*Selected passage*

## BEGIN

1.) Can dogma be changed by those in authority? Every religion I know about has evolved, usually only grudgingly. The Christianity of Emperor Constantine is far different from that which you practice. What a modern religion does is allow dogma to evolve flexibly to keep up with the times.

2.) When you put your "faith" in scientists who know more than you do, even though you do not understand the basis of the "facts" that they have proclaimed, are you slipping into the realm of accepting dogma? Do you have to do all the science yourself, or even understand how it is done, in order to accept the authority of the scientists?

Quoting from the Wikipedia entry on dogma:

Dogma is the established belief or doctrine held by a religion, ideology or any kind of organization: it is authoritative and not to be disputed, doubted or diverged from.

Would you dare to question, dispute, doubt or diverge from the established consensus of science? Assuming you are not an expert, and therefore not capable of advancing the knowledge in the field, people would view you as a fool to start pontificating about new theories. No, you accept the dogma until the scientific authority figures tell you otherwise. Just like religion.

Continuing with the Wikipedia entry on dogma:

At the core of the dogma concept is absolutism, infallibility, irrefutability, unquestioned acceptance (among adherents) and anti-skepticism.

## END

*Exercise task A*
In the passage on dogma, what does the quoted Wikipedia entry say lies at the core of the dogma concept?
*Exercise task B*
Write the next few sentences of the passage on dogma, picking up after its last line.
The entries have no connection to the passage on dogma.

*Provided material*
## BEGIN

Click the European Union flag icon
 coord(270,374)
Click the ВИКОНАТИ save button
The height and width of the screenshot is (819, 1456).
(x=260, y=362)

## END

*Output A*
Absolutism, infallibility, irrefutability, unquestioned acceptance (among adherents) and anti-skepticism.

*Output B*
This goes way beyond the dictionary definition of dogma and gives it a distinct negative connotation. Bran, would you accept the above characterization of dogma? Would you still stand by your statement if it was part of the accepted definition?

The dictionary definition is:

1. A doctrine or a corpus of doctrines relating to matters such as morality and faith, set forth in an authoritative manner by a church.

2. An authoritative principle, belief, or statement of ideas or opinion, especially one considered to be absolutely true. See Synonyms at doctrine.

3. A principle or belief or a group of them: "The dogmas of the quiet past are inadequate to the stormy present" Abraham Lincoln.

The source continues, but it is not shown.